Problem to work on:
Could you set down, word for word, only the records that begin at the line containing "has width=1568, height=768." and stop after the line containing "coordinates (73, 73)."?

Dataset records:
§ §

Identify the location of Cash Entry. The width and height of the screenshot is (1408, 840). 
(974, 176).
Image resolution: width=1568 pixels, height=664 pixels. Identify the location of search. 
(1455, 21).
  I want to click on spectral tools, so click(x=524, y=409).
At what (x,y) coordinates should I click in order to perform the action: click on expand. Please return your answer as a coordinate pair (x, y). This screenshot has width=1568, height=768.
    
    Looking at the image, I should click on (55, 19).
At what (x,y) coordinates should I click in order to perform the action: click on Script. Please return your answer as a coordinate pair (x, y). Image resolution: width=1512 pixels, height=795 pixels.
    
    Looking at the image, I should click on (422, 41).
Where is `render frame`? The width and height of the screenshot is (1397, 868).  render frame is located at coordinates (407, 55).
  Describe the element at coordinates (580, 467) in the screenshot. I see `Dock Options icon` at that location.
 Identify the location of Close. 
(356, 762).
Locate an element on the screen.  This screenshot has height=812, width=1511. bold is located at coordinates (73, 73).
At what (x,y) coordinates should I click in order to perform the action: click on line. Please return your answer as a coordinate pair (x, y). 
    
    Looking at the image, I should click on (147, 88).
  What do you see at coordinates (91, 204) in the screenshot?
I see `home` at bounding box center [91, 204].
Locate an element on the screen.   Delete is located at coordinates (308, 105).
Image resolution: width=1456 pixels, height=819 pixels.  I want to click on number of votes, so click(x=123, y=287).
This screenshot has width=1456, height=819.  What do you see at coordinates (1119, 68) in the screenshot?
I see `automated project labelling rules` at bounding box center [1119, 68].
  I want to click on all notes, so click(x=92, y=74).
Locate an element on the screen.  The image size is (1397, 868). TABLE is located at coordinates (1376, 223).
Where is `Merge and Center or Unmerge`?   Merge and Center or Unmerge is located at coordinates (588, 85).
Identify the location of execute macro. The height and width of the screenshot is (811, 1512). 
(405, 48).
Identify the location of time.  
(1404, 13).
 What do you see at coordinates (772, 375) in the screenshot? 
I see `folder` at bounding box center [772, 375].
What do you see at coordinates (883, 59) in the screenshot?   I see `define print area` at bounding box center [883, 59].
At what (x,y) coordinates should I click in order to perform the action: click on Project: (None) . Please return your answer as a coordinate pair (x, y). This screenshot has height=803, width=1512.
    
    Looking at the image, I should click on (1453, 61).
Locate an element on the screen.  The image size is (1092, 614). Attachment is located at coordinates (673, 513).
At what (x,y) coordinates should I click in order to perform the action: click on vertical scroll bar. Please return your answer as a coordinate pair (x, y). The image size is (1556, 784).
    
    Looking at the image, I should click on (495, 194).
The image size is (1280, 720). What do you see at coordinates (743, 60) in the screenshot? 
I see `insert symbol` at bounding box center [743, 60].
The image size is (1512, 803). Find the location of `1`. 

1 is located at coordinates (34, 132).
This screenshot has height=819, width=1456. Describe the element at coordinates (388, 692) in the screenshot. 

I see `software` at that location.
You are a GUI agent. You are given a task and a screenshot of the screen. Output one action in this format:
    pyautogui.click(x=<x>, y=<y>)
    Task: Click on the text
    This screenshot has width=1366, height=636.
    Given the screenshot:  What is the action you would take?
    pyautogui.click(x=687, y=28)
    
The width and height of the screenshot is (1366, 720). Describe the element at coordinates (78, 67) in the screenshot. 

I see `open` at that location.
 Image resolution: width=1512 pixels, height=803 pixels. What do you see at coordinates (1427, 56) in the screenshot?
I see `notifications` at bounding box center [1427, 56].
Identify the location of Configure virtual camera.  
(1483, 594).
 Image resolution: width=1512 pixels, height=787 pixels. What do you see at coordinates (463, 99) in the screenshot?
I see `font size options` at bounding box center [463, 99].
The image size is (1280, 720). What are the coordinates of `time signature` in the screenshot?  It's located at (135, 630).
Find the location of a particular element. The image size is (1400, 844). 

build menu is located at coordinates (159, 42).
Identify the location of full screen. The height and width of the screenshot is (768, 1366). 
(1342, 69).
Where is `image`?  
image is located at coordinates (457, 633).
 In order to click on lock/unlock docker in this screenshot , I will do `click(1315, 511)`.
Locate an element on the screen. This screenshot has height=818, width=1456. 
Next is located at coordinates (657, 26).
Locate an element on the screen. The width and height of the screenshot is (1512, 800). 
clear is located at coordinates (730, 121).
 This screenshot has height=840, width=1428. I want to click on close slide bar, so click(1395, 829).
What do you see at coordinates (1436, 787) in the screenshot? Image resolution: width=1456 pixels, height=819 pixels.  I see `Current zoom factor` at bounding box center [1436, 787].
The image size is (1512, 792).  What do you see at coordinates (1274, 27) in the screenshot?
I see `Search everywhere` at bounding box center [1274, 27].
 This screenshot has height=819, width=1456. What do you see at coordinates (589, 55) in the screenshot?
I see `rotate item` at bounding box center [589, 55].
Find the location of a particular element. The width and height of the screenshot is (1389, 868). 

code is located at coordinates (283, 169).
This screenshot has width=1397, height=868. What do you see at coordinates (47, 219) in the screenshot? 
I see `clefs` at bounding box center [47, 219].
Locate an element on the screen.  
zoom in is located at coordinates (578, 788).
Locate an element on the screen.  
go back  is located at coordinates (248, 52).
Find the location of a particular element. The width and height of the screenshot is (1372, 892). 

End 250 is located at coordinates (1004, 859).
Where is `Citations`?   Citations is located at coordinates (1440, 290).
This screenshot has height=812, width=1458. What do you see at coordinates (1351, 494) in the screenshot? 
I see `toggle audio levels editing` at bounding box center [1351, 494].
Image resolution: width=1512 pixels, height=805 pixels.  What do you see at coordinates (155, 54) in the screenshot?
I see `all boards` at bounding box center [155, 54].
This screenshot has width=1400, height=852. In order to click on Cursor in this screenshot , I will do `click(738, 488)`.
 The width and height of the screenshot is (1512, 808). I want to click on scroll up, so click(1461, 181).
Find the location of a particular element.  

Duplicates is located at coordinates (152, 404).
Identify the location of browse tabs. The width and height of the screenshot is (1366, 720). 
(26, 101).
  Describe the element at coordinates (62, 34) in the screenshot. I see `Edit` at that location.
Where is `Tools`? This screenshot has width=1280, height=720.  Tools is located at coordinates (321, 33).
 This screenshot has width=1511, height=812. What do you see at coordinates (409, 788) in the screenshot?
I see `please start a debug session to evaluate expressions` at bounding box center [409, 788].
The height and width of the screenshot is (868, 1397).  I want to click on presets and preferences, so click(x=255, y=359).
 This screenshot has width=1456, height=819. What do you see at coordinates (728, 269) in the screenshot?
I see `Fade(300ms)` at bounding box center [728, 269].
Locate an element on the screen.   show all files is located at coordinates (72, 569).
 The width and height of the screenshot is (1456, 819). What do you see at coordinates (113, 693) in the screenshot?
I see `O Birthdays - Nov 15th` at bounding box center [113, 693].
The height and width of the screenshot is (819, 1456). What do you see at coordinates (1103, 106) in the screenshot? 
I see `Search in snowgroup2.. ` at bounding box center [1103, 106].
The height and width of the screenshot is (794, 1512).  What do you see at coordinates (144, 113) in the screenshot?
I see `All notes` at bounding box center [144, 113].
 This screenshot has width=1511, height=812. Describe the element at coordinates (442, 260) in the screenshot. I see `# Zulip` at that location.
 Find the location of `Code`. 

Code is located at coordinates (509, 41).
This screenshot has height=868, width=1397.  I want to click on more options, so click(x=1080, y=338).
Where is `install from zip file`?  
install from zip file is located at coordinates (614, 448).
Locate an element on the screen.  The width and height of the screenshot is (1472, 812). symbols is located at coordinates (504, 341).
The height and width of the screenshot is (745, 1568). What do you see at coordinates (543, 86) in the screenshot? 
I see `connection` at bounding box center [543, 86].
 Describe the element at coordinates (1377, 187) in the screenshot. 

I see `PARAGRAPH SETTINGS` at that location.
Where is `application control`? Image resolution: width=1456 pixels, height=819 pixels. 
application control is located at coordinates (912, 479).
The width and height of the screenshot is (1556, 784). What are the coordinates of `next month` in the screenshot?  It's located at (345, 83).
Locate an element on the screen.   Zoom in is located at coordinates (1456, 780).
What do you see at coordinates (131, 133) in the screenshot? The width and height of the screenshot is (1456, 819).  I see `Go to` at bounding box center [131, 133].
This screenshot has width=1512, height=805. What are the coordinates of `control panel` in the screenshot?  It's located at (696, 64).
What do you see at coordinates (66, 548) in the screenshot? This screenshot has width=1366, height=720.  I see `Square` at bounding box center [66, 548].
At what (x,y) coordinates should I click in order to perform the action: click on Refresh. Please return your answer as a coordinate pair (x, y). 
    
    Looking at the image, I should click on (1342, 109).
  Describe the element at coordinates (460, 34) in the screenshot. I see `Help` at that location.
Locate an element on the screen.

§ §

Complete response:
At what (x,y) coordinates should I click in order to perform the action: click on expand. Please return your answer as a coordinate pair (x, y). This screenshot has width=1568, height=768.
    
    Looking at the image, I should click on (55, 19).
At what (x,y) coordinates should I click in order to perform the action: click on Script. Please return your answer as a coordinate pair (x, y). Image resolution: width=1512 pixels, height=795 pixels.
    
    Looking at the image, I should click on (422, 41).
Where is `render frame`? The width and height of the screenshot is (1397, 868).  render frame is located at coordinates (407, 55).
  Describe the element at coordinates (580, 467) in the screenshot. I see `Dock Options icon` at that location.
 Identify the location of Close. 
(356, 762).
Locate an element on the screen.  This screenshot has height=812, width=1511. bold is located at coordinates (73, 73).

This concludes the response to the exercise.